#### Exercise prompt:
Copy out each of the following lines word for word, keeping their order.

#### The data:
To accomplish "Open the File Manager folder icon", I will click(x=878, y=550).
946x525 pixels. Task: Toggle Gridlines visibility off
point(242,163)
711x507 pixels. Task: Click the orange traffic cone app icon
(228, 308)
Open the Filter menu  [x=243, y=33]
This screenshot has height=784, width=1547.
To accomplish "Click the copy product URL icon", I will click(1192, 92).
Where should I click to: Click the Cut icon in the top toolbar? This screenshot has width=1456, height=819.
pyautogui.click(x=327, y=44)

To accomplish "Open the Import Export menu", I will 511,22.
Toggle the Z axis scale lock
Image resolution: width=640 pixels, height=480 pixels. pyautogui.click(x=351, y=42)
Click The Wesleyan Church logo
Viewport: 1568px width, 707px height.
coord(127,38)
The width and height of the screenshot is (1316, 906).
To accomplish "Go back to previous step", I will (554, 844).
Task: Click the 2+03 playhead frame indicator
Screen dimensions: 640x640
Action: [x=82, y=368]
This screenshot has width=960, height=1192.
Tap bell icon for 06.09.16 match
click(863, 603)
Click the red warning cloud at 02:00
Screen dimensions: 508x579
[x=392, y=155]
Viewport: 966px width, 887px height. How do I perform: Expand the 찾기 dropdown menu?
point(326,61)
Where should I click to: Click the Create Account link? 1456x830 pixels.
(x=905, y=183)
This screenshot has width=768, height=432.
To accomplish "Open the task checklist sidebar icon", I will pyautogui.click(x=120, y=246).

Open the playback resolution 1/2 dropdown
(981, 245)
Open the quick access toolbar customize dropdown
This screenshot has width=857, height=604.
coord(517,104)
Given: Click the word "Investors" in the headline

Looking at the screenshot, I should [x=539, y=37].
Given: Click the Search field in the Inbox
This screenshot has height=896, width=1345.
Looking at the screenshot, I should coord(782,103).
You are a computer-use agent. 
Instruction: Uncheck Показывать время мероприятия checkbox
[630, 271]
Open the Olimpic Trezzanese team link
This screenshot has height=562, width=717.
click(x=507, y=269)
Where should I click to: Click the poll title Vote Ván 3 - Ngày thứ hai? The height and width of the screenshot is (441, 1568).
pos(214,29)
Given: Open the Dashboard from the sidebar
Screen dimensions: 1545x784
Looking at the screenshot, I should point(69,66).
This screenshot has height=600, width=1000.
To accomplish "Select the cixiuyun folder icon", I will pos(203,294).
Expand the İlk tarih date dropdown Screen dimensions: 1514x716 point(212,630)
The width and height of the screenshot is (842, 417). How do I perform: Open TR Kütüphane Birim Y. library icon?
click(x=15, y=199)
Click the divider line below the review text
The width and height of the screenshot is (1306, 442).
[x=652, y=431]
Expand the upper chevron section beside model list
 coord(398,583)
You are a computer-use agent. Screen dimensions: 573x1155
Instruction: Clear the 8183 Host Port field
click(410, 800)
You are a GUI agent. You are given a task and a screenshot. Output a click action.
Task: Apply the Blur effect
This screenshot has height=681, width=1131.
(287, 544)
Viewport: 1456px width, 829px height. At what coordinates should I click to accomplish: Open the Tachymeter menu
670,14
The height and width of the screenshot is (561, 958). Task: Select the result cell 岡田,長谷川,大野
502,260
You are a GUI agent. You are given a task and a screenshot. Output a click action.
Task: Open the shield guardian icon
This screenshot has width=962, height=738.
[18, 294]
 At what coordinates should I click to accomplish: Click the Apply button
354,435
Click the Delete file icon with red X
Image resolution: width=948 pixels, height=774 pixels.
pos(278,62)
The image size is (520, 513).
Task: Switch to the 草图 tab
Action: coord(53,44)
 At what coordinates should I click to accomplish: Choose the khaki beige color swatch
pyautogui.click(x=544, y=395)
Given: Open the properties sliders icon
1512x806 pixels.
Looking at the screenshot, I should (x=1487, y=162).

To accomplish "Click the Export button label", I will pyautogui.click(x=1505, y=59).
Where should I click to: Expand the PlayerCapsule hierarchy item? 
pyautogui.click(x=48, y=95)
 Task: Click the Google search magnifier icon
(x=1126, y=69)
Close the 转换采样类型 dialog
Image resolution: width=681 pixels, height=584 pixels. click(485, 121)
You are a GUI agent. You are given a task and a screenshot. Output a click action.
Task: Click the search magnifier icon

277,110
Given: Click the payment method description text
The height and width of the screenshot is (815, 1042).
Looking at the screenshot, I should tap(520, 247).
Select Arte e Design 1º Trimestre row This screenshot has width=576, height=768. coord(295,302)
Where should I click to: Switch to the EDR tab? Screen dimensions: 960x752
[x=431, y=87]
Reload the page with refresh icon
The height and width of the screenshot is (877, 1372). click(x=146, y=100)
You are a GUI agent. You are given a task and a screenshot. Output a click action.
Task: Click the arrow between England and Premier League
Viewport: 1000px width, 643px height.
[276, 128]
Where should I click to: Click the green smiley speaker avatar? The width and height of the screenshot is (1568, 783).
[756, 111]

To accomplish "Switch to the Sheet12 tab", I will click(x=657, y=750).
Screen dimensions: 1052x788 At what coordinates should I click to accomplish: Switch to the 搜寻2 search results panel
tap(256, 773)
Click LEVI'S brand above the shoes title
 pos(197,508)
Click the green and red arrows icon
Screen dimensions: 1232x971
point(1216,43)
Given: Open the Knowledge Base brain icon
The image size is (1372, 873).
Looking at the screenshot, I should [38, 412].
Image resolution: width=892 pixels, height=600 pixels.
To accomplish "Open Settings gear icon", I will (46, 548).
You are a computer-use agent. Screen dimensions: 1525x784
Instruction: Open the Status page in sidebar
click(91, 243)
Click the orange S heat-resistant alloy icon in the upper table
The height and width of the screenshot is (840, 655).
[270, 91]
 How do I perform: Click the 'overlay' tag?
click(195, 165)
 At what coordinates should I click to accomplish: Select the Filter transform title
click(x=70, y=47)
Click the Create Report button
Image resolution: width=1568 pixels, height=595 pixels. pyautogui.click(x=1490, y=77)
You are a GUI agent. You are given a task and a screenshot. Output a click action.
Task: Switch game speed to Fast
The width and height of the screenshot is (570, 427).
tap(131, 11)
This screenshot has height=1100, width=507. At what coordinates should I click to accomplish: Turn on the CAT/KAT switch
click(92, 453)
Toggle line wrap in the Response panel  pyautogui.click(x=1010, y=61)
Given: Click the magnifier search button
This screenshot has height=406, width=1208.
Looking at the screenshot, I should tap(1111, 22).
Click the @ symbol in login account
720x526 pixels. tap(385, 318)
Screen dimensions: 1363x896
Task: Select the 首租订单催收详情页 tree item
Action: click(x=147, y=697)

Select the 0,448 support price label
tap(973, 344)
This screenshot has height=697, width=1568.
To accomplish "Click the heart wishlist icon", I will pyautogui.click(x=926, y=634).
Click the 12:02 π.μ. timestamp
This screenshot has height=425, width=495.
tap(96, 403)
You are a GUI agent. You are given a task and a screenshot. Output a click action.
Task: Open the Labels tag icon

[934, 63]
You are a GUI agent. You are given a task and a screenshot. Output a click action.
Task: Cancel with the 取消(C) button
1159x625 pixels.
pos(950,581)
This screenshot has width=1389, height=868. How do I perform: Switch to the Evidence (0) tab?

#### Result below:
To accomplish "Open the File Manager folder icon", I will click(x=878, y=550).
946x525 pixels. Task: Toggle Gridlines visibility off
point(242,163)
711x507 pixels. Task: Click the orange traffic cone app icon
(228, 308)
Open the Filter menu  [x=243, y=33]
This screenshot has height=784, width=1547.
To accomplish "Click the copy product URL icon", I will click(1192, 92).
Where should I click to: Click the Cut icon in the top toolbar? This screenshot has width=1456, height=819.
pyautogui.click(x=327, y=44)

To accomplish "Open the Import Export menu", I will 511,22.
Toggle the Z axis scale lock
Image resolution: width=640 pixels, height=480 pixels. pyautogui.click(x=351, y=42)
Click The Wesleyan Church logo
Viewport: 1568px width, 707px height.
coord(127,38)
The width and height of the screenshot is (1316, 906).
To accomplish "Go back to previous step", I will (554, 844).
Task: Click the 2+03 playhead frame indicator
Screen dimensions: 640x640
Action: [x=82, y=368]
This screenshot has width=960, height=1192.
Tap bell icon for 06.09.16 match
click(863, 603)
Click the red warning cloud at 02:00
Screen dimensions: 508x579
[x=392, y=155]
Viewport: 966px width, 887px height. How do I perform: Expand the 찾기 dropdown menu?
point(326,61)
Where should I click to: Click the Create Account link? 1456x830 pixels.
(x=905, y=183)
This screenshot has width=768, height=432.
To accomplish "Open the task checklist sidebar icon", I will pyautogui.click(x=120, y=246).

Open the playback resolution 1/2 dropdown
(981, 245)
Open the quick access toolbar customize dropdown
This screenshot has width=857, height=604.
coord(517,104)
Given: Click the word "Investors" in the headline

Looking at the screenshot, I should [x=539, y=37].
Given: Click the Search field in the Inbox
This screenshot has height=896, width=1345.
Looking at the screenshot, I should coord(782,103).
You are a computer-use agent. 
Instruction: Uncheck Показывать время мероприятия checkbox
[630, 271]
Open the Olimpic Trezzanese team link
This screenshot has height=562, width=717.
click(x=507, y=269)
Where should I click to: Click the poll title Vote Ván 3 - Ngày thứ hai? The height and width of the screenshot is (441, 1568).
pos(214,29)
Given: Open the Dashboard from the sidebar
Screen dimensions: 1545x784
Looking at the screenshot, I should point(69,66).
This screenshot has height=600, width=1000.
To accomplish "Select the cixiuyun folder icon", I will pos(203,294).
Expand the İlk tarih date dropdown Screen dimensions: 1514x716 point(212,630)
The width and height of the screenshot is (842, 417). How do I perform: Open TR Kütüphane Birim Y. library icon?
click(x=15, y=199)
Click the divider line below the review text
The width and height of the screenshot is (1306, 442).
[x=652, y=431]
Expand the upper chevron section beside model list
 coord(398,583)
You are a computer-use agent. Screen dimensions: 573x1155
Instruction: Clear the 8183 Host Port field
click(410, 800)
You are a GUI agent. You are given a task and a screenshot. Output a click action.
Task: Apply the Blur effect
This screenshot has height=681, width=1131.
(287, 544)
Viewport: 1456px width, 829px height. At what coordinates should I click to accomplish: Open the Tachymeter menu
670,14
The height and width of the screenshot is (561, 958). Task: Select the result cell 岡田,長谷川,大野
502,260
You are a GUI agent. You are given a task and a screenshot. Output a click action.
Task: Open the shield guardian icon
This screenshot has width=962, height=738.
[18, 294]
 At what coordinates should I click to accomplish: Click the Apply button
354,435
Click the Delete file icon with red X
Image resolution: width=948 pixels, height=774 pixels.
pos(278,62)
The image size is (520, 513).
Task: Switch to the 草图 tab
Action: coord(53,44)
 At what coordinates should I click to accomplish: Choose the khaki beige color swatch
pyautogui.click(x=544, y=395)
Given: Open the properties sliders icon
1512x806 pixels.
Looking at the screenshot, I should (x=1487, y=162).

To accomplish "Click the Export button label", I will pyautogui.click(x=1505, y=59).
Where should I click to: Expand the PlayerCapsule hierarchy item? 
pyautogui.click(x=48, y=95)
 Task: Click the Google search magnifier icon
(x=1126, y=69)
Close the 转换采样类型 dialog
Image resolution: width=681 pixels, height=584 pixels. click(485, 121)
You are a GUI agent. You are given a task and a screenshot. Output a click action.
Task: Click the search magnifier icon

277,110
Given: Click the payment method description text
The height and width of the screenshot is (815, 1042).
Looking at the screenshot, I should tap(520, 247).
Select Arte e Design 1º Trimestre row This screenshot has width=576, height=768. coord(295,302)
Where should I click to: Switch to the EDR tab? Screen dimensions: 960x752
[x=431, y=87]
Reload the page with refresh icon
The height and width of the screenshot is (877, 1372). click(x=146, y=100)
You are a GUI agent. You are given a task and a screenshot. Output a click action.
Task: Click the arrow between England and Premier League
Viewport: 1000px width, 643px height.
[276, 128]
Where should I click to: Click the green smiley speaker avatar? The width and height of the screenshot is (1568, 783).
[756, 111]

To accomplish "Switch to the Sheet12 tab", I will click(x=657, y=750).
Screen dimensions: 1052x788 At what coordinates should I click to accomplish: Switch to the 搜寻2 search results panel
tap(256, 773)
Click LEVI'S brand above the shoes title
 pos(197,508)
Click the green and red arrows icon
Screen dimensions: 1232x971
point(1216,43)
Given: Open the Knowledge Base brain icon
The image size is (1372, 873).
Looking at the screenshot, I should [38, 412].
Image resolution: width=892 pixels, height=600 pixels.
To accomplish "Open Settings gear icon", I will (46, 548).
You are a computer-use agent. Screen dimensions: 1525x784
Instruction: Open the Status page in sidebar
click(91, 243)
Click the orange S heat-resistant alloy icon in the upper table
The height and width of the screenshot is (840, 655).
[270, 91]
 How do I perform: Click the 'overlay' tag?
click(195, 165)
 At what coordinates should I click to accomplish: Select the Filter transform title
click(x=70, y=47)
Click the Create Report button
Image resolution: width=1568 pixels, height=595 pixels. pyautogui.click(x=1490, y=77)
You are a GUI agent. You are given a task and a screenshot. Output a click action.
Task: Switch game speed to Fast
The width and height of the screenshot is (570, 427).
tap(131, 11)
This screenshot has height=1100, width=507. At what coordinates should I click to accomplish: Turn on the CAT/KAT switch
click(92, 453)
Toggle line wrap in the Response panel  pyautogui.click(x=1010, y=61)
Given: Click the magnifier search button
This screenshot has height=406, width=1208.
Looking at the screenshot, I should tap(1111, 22).
Click the @ symbol in login account
720x526 pixels. tap(385, 318)
Screen dimensions: 1363x896
Task: Select the 首租订单催收详情页 tree item
Action: click(x=147, y=697)

Select the 0,448 support price label
tap(973, 344)
This screenshot has height=697, width=1568.
To accomplish "Click the heart wishlist icon", I will pyautogui.click(x=926, y=634).
Click the 12:02 π.μ. timestamp
This screenshot has height=425, width=495.
tap(96, 403)
You are a GUI agent. You are given a task and a screenshot. Output a click action.
Task: Open the Labels tag icon

[934, 63]
You are a GUI agent. You are given a task and a screenshot. Output a click action.
Task: Cancel with the 取消(C) button
1159x625 pixels.
pos(950,581)
This screenshot has width=1389, height=868. How do I perform: Switch to the Evidence (0) tab?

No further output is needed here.